On 1 May, New Zealand’s new free trade agreement with the European Union - our fourth largest trading partner - comes into force. The enforceable commitments by the Parties under its Trade and Sustainable Development Chapter have been described as a significant step up in accountability on key sustainability issues.
This is particularly so in relation to the Parties’ commitment to “refrain from any action or omission which materially defeats the object and purpose of the Paris Agreement”, which is subject to dispute settlement provisions and potentially trade sanctions if breached.
“Our exporters should, therefore, be deeply concerned that the Fast-track Approvals Bill was not assessed for consistency with any of our free trade commitments prior to being introduced to the House,” says Gary Taylor, Chief Executive of the Environmental Defence Society (EDS).

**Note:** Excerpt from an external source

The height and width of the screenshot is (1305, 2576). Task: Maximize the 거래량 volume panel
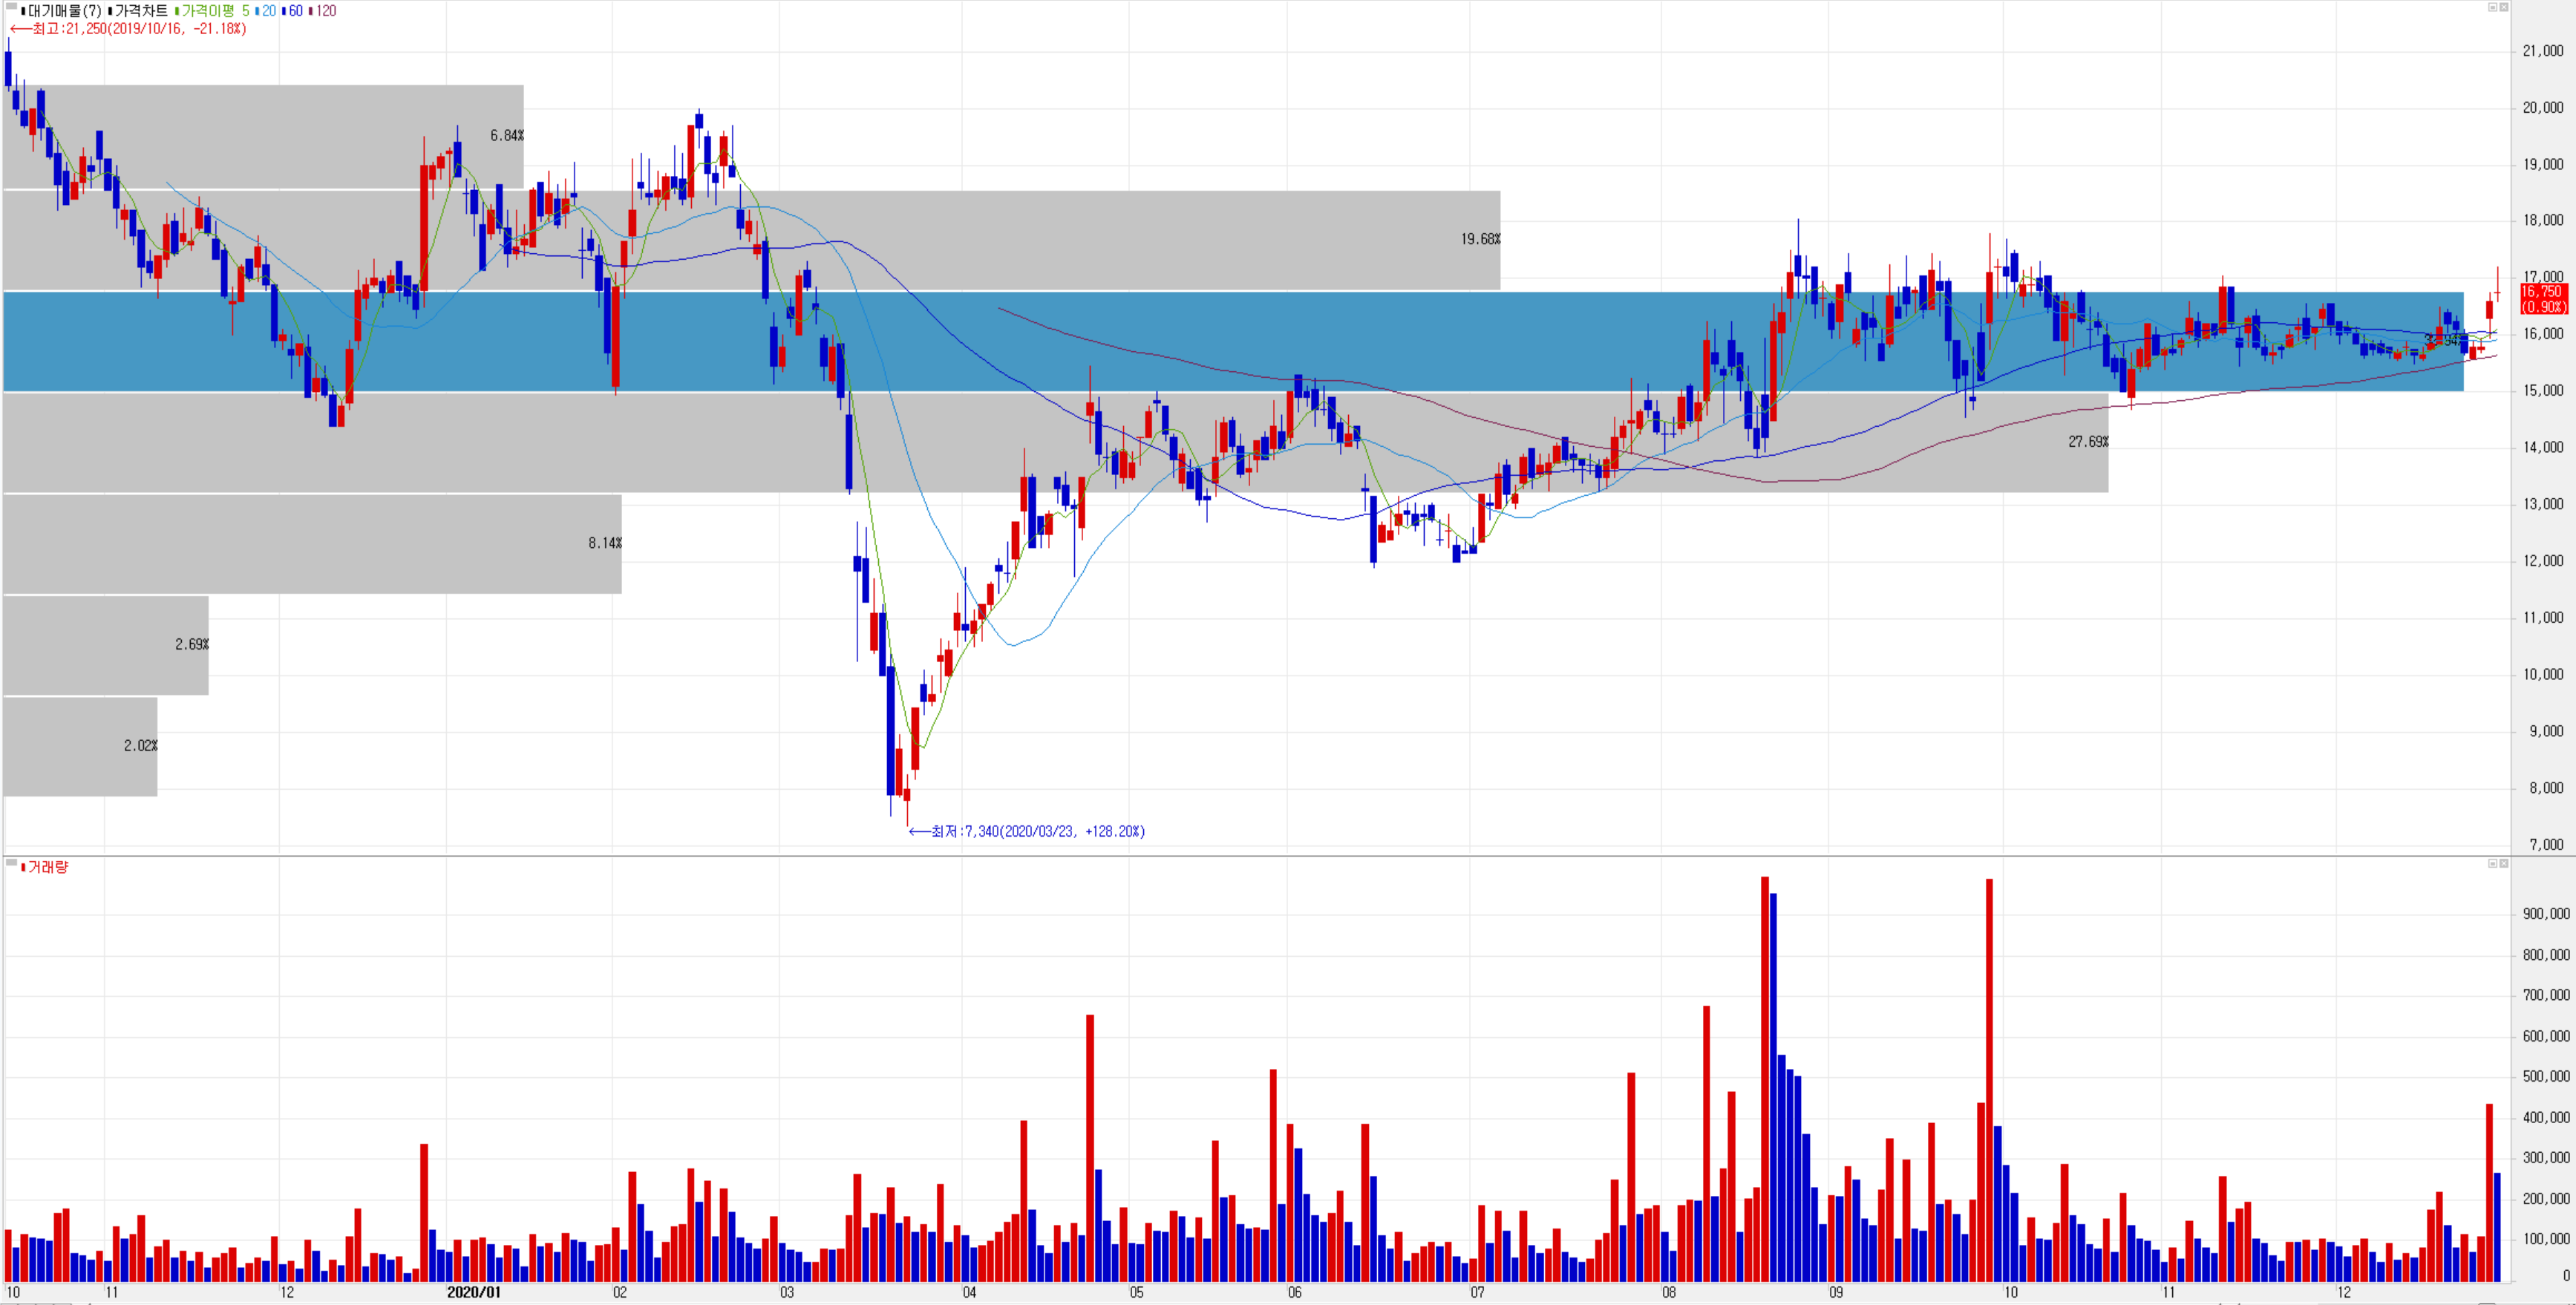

“EDS has conducted its own detailed peer-reviewed analysis of the Bill against those commitments. It concludes that, without significant amendment, the Bill could breach several of the legally binding commitments New Zealand has agreed to under free trade agreements with the UK, EU, and the Trans-Pacific Partnership. These include commitments:
- To provide for a high level of environmental protection and continue to improve environmental protections
- Not to weaken, reduce, waive, or otherwise derogate from environmental laws to encourage trade or investment
- To require evidence-based decision-making
- To transparency, including requiring a reasonable opportunity for interested persons, stakeholders and the other Party to review and comment on any proposed measures that might affect the free trade agreement’s environmental provisions or the free trade agreement generally
- To ensuring that all interested persons, including non-governmental organisations, have an early and effective opportunity, and an appropriate time period, to participate in and comment on the environmental impact assessment for activities related to the production (i.e. extraction / mining) of energy goods or raw materials. The definitions of “energy goods” and “raw materials” include coal, oil and gas, and a range of chemicals, minerals and metals
- To
effectively implement the multilateral environmental
agreements to which New Zealand is a party, including the
Paris Agreement and commitments with regard to nationally
determined contributions
- Under New Zealand’s free trade agreement with the EU, that obligation specifically “includes the obligation to refrain from any action or omission that materially defeats the object and purpose of the Paris Agreement” – yet there is no requirement under the Bill for projects to demonstrate how they align with New Zealand’s emissions reduction plan, budgets, climate targets, or otherwise support our country’s transition to a low emissions economy. Indeed, supporting petroleum production can be deemed to be nationally or regionally significant for the purposes of fast-track referral eligibility; and
- To:
- Fossil fuel subsidy reform
- Protect and conserve endangered species and promote the conservation and sustainable use of biodiversity
- Promote sustainable agriculture and reduce agricultural emissions
- Promote the conservation and sustainable management of forests
- Implement a precautionary, science and ecosystem-based fisheries management system, consistent with international best practice.
“Therefore when we consider, for example, whether the Bill is consistent with our commitments to ensure that New Zealand’s environmental law provides for and encourages a high level of environmental protection and continues to improve its level of environmental protection, we think that the Bill’s pro-development purpose and relegation of environmental safeguards (among other flaws) are plainly inconsistent with that obligation.
“The Bill clearly represents a significant weakening of existing environmental laws. Ministers have said that is to encourage trade. This constitutes an implicit subsidy for our exporters, a point made clearer by additional intentions to weaken freshwater and biodiversity protections to reduce costs to farmers. Free trade agreements are specifically designed to prevent such subsidies.
“In response to the proposition that New Zealand is a relatively small market and there is little risk that a counter-party would pursue enforcement action for non-compliance, we say that is a very low-integrity position for New Zealand to take, akin to ‘we can get away with it’. And it makes it very hard for us to then bring proceedings against our counterparts for any non-compliance on their part.
“It also overlooks the dynamics playing out in key export markets, where producers in those countries, particularly farmers, are struggling economically, are particularly alive to the prospect of unfair competition from foreign export markets and are looking for any justification to shut out our products. It is naïve to assume New Zealand is too small a player to matter.
“There is also the related, more critical danger of reputational harm from law that downplays environmental considerations, including climate change, excludes public input, enables species extinction, and facilitates executive overreach. These key features of the Bill’s design present a significant risk for exporters, who trade heavily on New Zealand’s ‘clean, green’ credentials.
“We need to be alert not just to legal compliance with free trade agreements, but also the perceptions of our offshore customers.
“We already have existing fast-track law that is issuing resource consent decisions within an average of around 90 days and does not imperil our trade relations or enable harm to our natural world. There is no need to place our exporters at risk,” Gary Taylor concluded.